Dos muertes separadas por 60 años y 5 kilómetros de distancia en el norte neuquino comparten un denominador común: el misterio. Celmira Yáñez, desaparecida en los años 60 a orillas del río Neuquén, y Ramón Darío Hernández, hallado sin vida esta semana en La Cañada Los Duraznos, dejaron más preguntas que respuestas en una región donde el silencio de la Cordillera del Viento parece guardar sus secretos.
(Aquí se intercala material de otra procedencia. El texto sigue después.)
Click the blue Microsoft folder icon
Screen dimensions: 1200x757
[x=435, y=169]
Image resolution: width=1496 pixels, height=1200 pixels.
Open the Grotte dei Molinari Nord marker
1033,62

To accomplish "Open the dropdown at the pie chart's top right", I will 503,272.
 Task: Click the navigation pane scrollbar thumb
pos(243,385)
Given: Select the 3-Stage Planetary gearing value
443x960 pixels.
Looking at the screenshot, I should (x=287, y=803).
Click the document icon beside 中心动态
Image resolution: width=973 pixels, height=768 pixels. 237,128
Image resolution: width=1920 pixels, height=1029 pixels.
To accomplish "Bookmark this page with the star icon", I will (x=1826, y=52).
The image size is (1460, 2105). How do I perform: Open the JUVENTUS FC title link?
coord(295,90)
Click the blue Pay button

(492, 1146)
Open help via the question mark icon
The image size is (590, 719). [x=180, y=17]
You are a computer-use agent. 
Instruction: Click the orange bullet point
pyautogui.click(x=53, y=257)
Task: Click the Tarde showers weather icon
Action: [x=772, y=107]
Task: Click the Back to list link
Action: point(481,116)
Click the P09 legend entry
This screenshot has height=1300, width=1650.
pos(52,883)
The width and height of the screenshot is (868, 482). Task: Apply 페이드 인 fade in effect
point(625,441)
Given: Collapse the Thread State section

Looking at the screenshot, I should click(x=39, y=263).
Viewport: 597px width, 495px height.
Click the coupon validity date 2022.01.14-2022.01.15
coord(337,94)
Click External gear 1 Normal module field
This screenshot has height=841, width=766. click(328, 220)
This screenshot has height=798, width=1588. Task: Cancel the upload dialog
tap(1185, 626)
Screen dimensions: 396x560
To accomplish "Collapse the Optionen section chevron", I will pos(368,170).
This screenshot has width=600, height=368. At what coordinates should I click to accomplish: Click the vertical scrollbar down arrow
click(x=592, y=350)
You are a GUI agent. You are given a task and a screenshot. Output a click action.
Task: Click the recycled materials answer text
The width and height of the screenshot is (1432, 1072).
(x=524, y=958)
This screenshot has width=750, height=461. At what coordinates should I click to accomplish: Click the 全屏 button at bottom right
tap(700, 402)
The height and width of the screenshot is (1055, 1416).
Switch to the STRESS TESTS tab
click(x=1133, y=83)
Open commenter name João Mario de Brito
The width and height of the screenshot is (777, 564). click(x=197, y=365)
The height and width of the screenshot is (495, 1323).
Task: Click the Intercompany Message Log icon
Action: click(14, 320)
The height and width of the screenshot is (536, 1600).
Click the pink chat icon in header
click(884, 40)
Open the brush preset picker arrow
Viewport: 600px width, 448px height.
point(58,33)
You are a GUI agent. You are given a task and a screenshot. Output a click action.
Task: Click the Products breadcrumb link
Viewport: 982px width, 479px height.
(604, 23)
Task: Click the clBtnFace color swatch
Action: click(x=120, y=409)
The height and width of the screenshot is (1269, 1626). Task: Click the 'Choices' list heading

Celmira Yáñez nació en Huinganco el 6 de agosto de 1946. Abandonada a los 10 meses, fue criada por puesteros. A los 8 años presenció la muerte de su madre adoptiva durante una nevazón y quedó a cargo de su hermano recién nacido. Escribía en décimas para no volverse loca, relatando en versos el abandono y la tristeza que marcaron su infancia en el campo.
A los 20 años desapareció. Solo encontraron su ropa y su cuaderno de versos a la vera del río. El cuerpo nunca apareció. Los lugareños especulan: unos dicen que se arrojó a la correntada por amor, otros que se fue a Chile. Hoy, las cantoras del Alto Neuquén siguen entonando sus versos como un llamado a una leyenda que no muere.
Ramón Darío Hernández, criancero del paraje El Boleadero en Los Miches, fue encontrado arrodillado en su sillón tras 48 horas sin que nadie lo viera. La autopsia determinó que murió por abundante pérdida de sangre tras un corte profundo en el dedo gordo del pie derecho. La fiscalía secuestró una garrafa e investiga si fue accidente o intencional, aunque por ahora no hay indicios de criminalidad.
¿Por qué no pidió ayuda si estaba herido? En el norte neuquino, donde la soledad mata tanto como el frío, un criancero acostumbrado a curarse solo en el puesto no siempre tiene el reflejo de pedir socorro. El orgullo, la distancia, la falta de señal. Ramón se fue como vivió: solo, sin nota, sin mensaje. Solo el silencio.